GuhaThakurta Debraj, Xie Tao, Anand Manish, Edwards Stephen W, Li Guoya, Wang Susanna S, Schadt Eric E
Genetics, Rosetta Inpharmatics LLC, Merck & Co., Inc. 401 Terry Avenue North, Seattle, WA 98109, USA.
BMC Genomics. 2006 Sep 15;7:235. doi: 10.1186/1471-2164-7-235.
Changes in gene expression are known to be responsible for phenotypic variation and susceptibility to diseases. Identification and annotation of the genomic sequence variants that cause gene expression changes is therefore likely to lead to a better understanding of the cause of disease at the molecular level. In this study we investigate the pattern of single nucleotide polymorphisms (SNPs) in genes for which the mRNA levels show cis-genetic linkage (gene expression quantitative trait loci mapping in cis, or cis-eQTLs) in segregating mouse populations. Such genes are expected to have polymorphisms near their physical location (cis-variations) that affect their mRNA levels by altering one or more of the cis-regulatory elements. This led us to characterize the SNPs in promoter (5 Kb upstream) and non-coding gene regions (introns and 5 Kb downstream) (cis-SNPs) and the effects they may have on putative transcription factor binding sites.

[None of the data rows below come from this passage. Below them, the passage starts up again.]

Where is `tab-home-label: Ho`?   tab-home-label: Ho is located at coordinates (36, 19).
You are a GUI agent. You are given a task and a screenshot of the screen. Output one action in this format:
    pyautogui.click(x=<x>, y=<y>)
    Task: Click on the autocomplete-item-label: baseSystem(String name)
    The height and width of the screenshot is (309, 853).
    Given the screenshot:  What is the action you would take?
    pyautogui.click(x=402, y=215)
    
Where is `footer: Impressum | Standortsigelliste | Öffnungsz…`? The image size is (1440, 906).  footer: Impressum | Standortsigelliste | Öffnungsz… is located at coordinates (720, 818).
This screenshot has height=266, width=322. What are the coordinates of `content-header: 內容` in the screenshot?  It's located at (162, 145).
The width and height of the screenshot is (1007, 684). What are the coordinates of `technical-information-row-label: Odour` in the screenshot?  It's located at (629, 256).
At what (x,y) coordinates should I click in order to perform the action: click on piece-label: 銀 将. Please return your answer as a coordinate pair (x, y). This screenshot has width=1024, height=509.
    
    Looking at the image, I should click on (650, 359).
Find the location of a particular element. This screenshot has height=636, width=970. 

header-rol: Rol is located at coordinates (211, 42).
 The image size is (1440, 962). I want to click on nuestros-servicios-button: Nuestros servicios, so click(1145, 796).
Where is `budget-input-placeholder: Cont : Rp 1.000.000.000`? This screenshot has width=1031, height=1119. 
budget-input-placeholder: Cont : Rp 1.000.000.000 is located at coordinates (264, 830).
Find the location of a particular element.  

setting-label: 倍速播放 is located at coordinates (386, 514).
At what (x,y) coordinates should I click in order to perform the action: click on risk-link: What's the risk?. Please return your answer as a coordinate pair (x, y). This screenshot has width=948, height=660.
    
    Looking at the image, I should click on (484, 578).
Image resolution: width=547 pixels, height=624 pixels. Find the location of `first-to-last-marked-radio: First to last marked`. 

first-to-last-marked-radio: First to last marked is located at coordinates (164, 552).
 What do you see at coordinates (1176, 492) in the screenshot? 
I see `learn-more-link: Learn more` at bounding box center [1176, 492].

We demonstrate that the cis-eQTL genes (CEGs) have a significantly higher frequency of cis-SNPs compared to non-CEGs (when both sets are taken from the non-IBD regions, i.e. regions not identical by descent). Most CEGs having cis-SNPs do not contain these SNPs in the phylogenetically conserved regions. In those CEGs that contain cis-SNPs in the phylogenetically conserved regions, enrichment of cis-SNPs occurs both within and outside of the conserved sequences. A higher fraction of CEGs are also seen to harbor cis-SNP that affect predicted transcription factor binding sites, a likely consequence of the higher cis-SNPs density in these genes.
This present study provides the first genome-wide investigation of the putative cis-regulatory variations in a large set of genes whose levels of expression give rise to cis-linkage in segregating mammalian populations. Our results provide insights into the challenges that exist in identifying polymorphisms regulating gene expression using bioinformatic sequence analysis approaches. The data provided herein should benefit future investigations in this area.
已知基因表达的变化是表型变异和疾病易感性的原因。因此,识别和注释导致基因表达变化的基因组序列变异可能有助于在分子水平上更好地理解疾病的病因。在本研究中,我们调查了在分离的小鼠群体中,mRNA水平显示顺式遗传连锁(顺式基因表达数量性状位点定位,或顺式eQTL)的基因中的单核苷酸多态性(SNP)模式。预计此类基因在其物理位置附近具有多态性(顺式变异),通过改变一个或多个顺式调控元件来影响其mRNA水平。这促使我们对启动子(上游5kb)和非编码基因区域(内含子和下游5kb)中的SNP(顺式SNP)及其对假定转录因子结合位点可能产生的影响进行表征。
我们证明,与非顺式eQTL基因(当两组均取自非IBD区域,即非同源区域时)相比,顺式eQTL基因(CEG)的顺式SNP频率显著更高。大多数具有顺式SNP的CEG在系统发育保守区域中不包含这些SNP。在那些在系统发育保守区域中包含顺式SNP的CEG中,顺式SNP在保守序列内外均有富集。还发现较高比例的CEG含有影响预测转录因子结合位点的顺式SNP,这可能是这些基因中顺式SNP密度较高的结果。
本研究首次在大量基因中进行了全基因组范围内的假定顺式调控变异研究,这些基因的表达水平在分离的哺乳动物群体中产生顺式连锁。我们的结果为使用生物信息序列分析方法识别调控基因表达的多态性所面临的挑战提供了见解。本文提供的数据应有助于该领域未来的研究。